Problem set:
A) In the piece on children's accidental poisonings from medicines, by what percent did calls to poison control centers for pharmaceutical exposures rise between 2001 and 2008?
B) Continue the piece on children's accidental poisonings from prescription drugs, starting after its last sentence.

Extracted text:
:::::

Research recently published in the Journal of Pediatrics shows that calls to poison control centers for pharmaceutical exposures rose 30 percent between 2001 and 2008. Fifty-five percent of the children under age 5 who ingested a prescription drug had gotten into the drugs on their own, not because a parent accidentally gave them too much. Forty percent of cases involved accidental use of over-the-counter products. A small number (5 percent) were caused by errors in medication dosing. Although most kids didn’t get sick, 43 percent ended up in intensive care and there were 66 deaths during the seven-year period.

Why the increase in injuries, hospital admissions and accidental poisonings due to prescription drugs?

Study authors speculate that increased access has contributed to the problem. Hundreds of millions of households have prescription drugs in the medicine cabinet, either because parents have conditions like diabetes and high blood pressure or because teenagers are on medications for ADHD, anxiety and depression at younger ages. Curious younger siblings may be enticed to try the medications not knowing of the threat they pose.

The prescription drugs that have most contributed to the rise in accidental poisonings include:

  • Opiates (painkillers like OxyContin)
  • Sedatives (sleep aids and muscle relaxants)
  • Cardiovascular medicines

While drug companies have reformulated many of these drugs so that users can conveniently take once-daily doses, children who take them are getting a more potent dose of the drug than just a few years ago, explained study authors.

:::::

Recorded data:
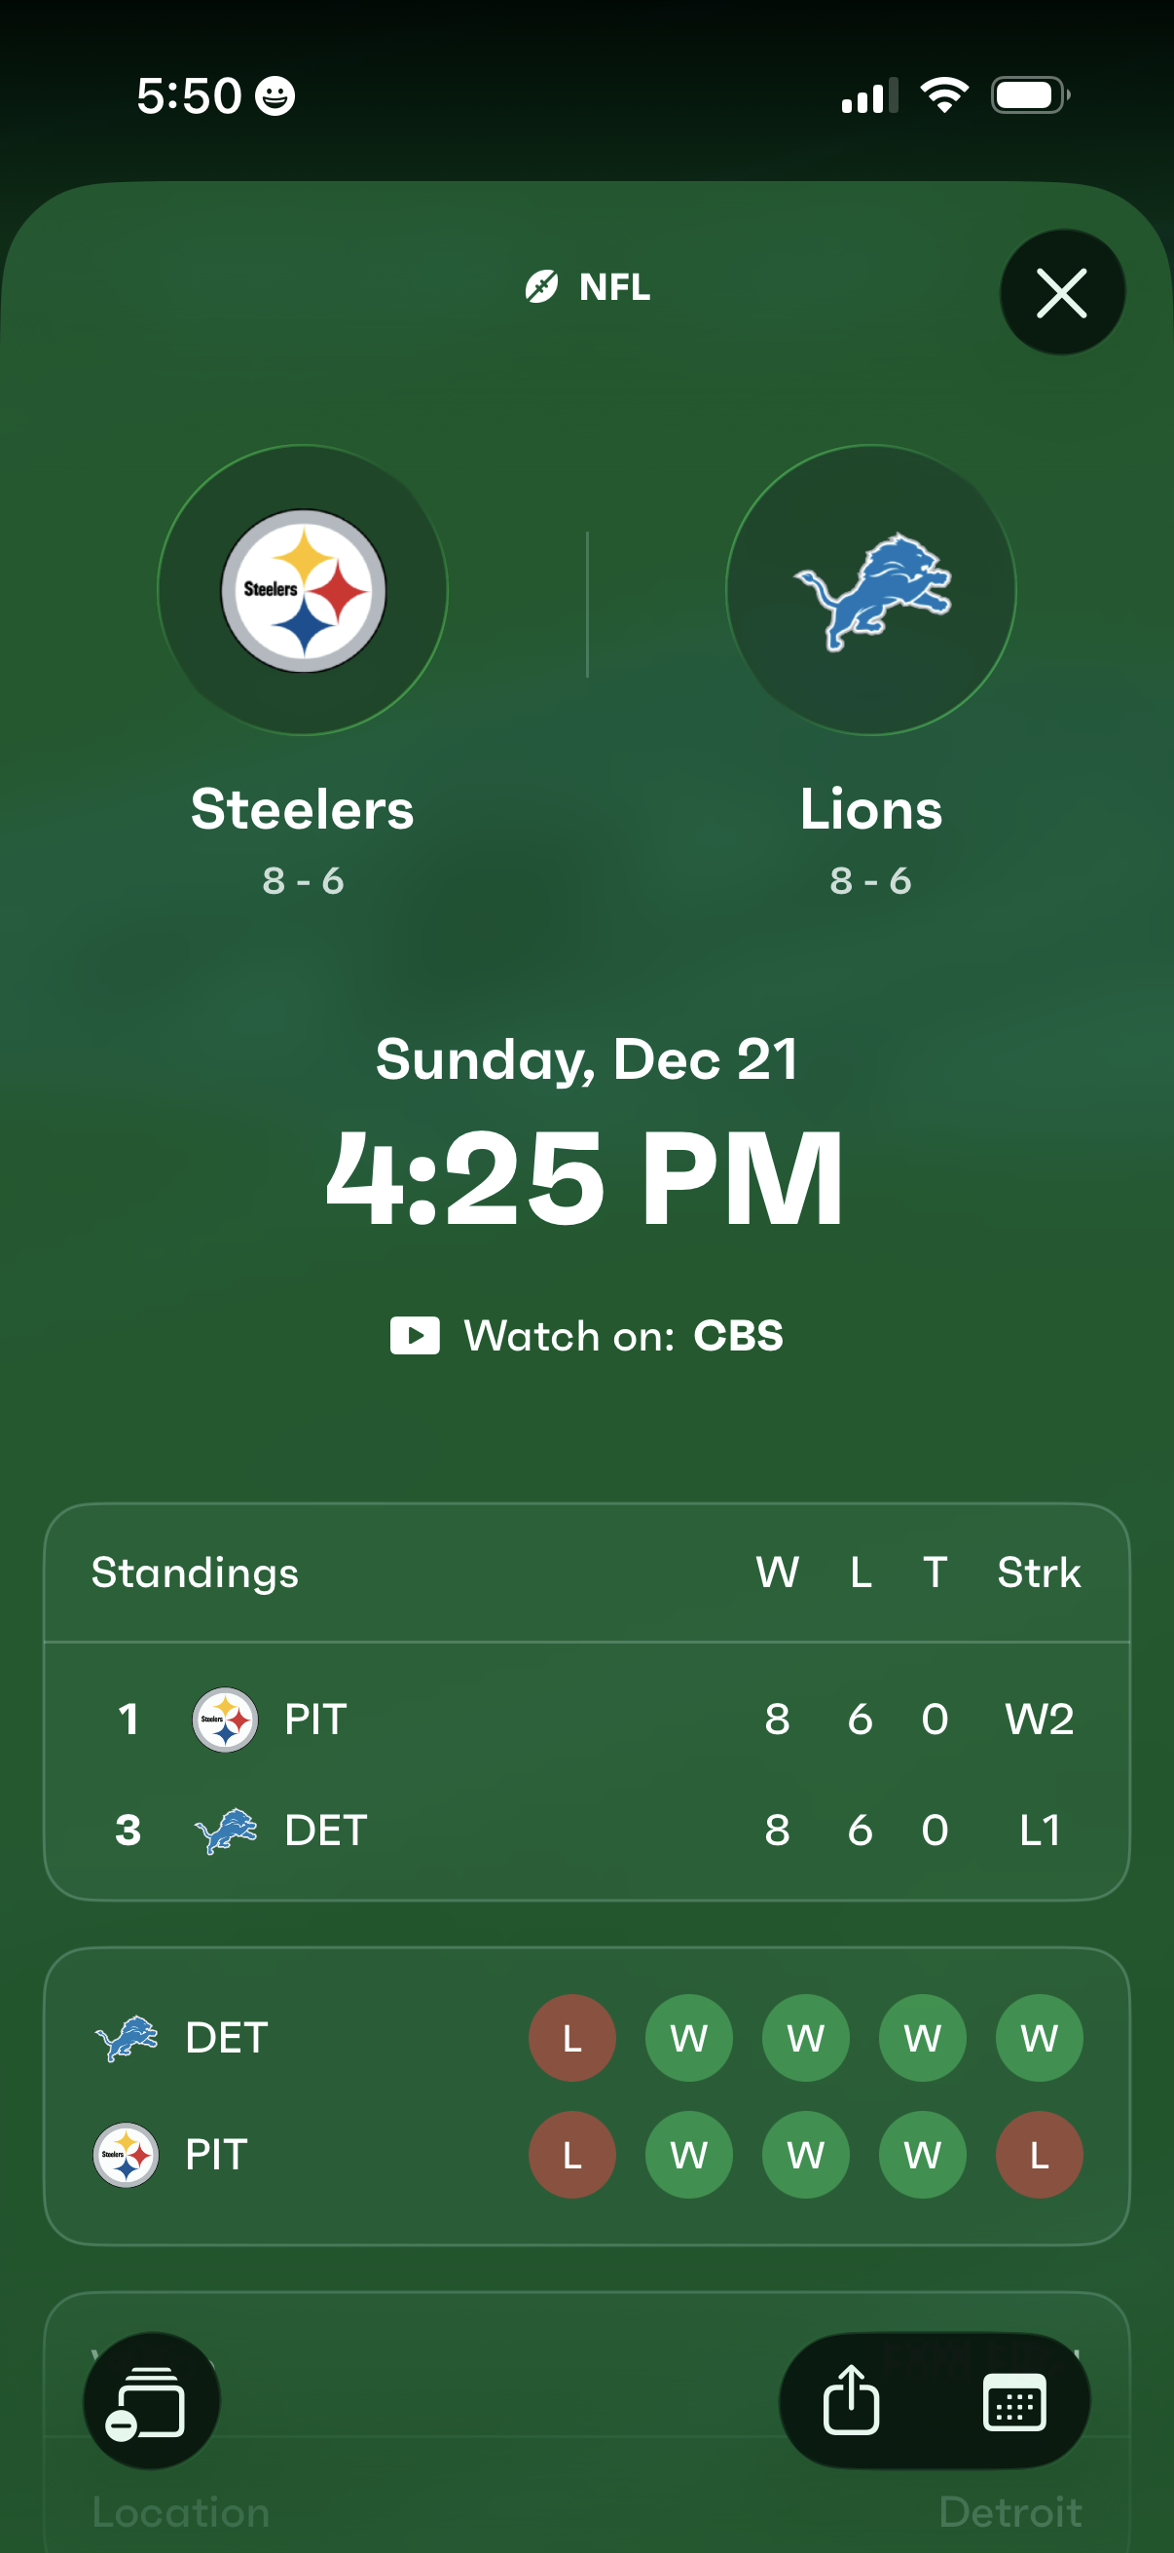Tap the CBS broadcast link

pyautogui.click(x=738, y=1335)
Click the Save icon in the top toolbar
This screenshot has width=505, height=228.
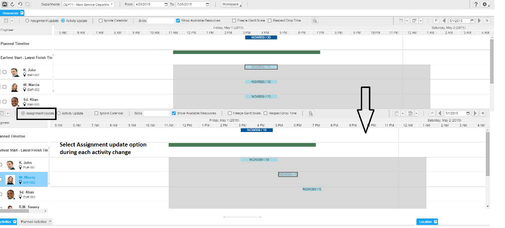[x=4, y=4]
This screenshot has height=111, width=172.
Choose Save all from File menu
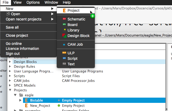(12, 27)
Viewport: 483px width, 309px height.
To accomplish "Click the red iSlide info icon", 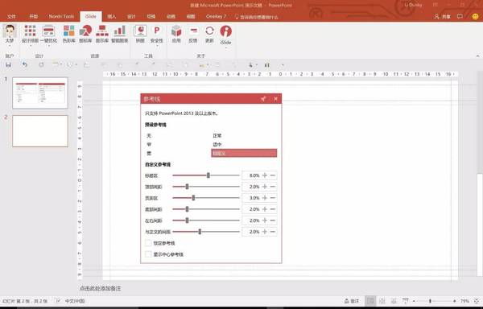I will click(x=225, y=31).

:::::

Solved tasks:
A) 30 percent

B)
Protecting Children from Prescription Drugs

Growing awareness of teen prescription drug abuse has encouraged many families to safely store or dispose of their unused medications. This study underscores the importance of storing medications where young people can’t get to them, even when their kids are as young as nine months old.

Experts also recommend:

  • Storing medications up high and out of sight
  • Taking care to put medications away every time they are taken out
  • Locking prescription drugs in a medicine cabinet or lockbox
  • Disposing of unused and unwanted prescription drugs properly
  • Calling poison control at the earliest signs of prescription drug ingestion

These efforts help prevent prescription drug abuse among teens and accidental poisonings among children.

In addition to the efforts of individual families, researchers recommend that pharmaceutical manufactures package prescription drugs in a way that limits the number of pills a child can access at one time. Making it harder to get into the pill bottle should minimize accidental poisonings.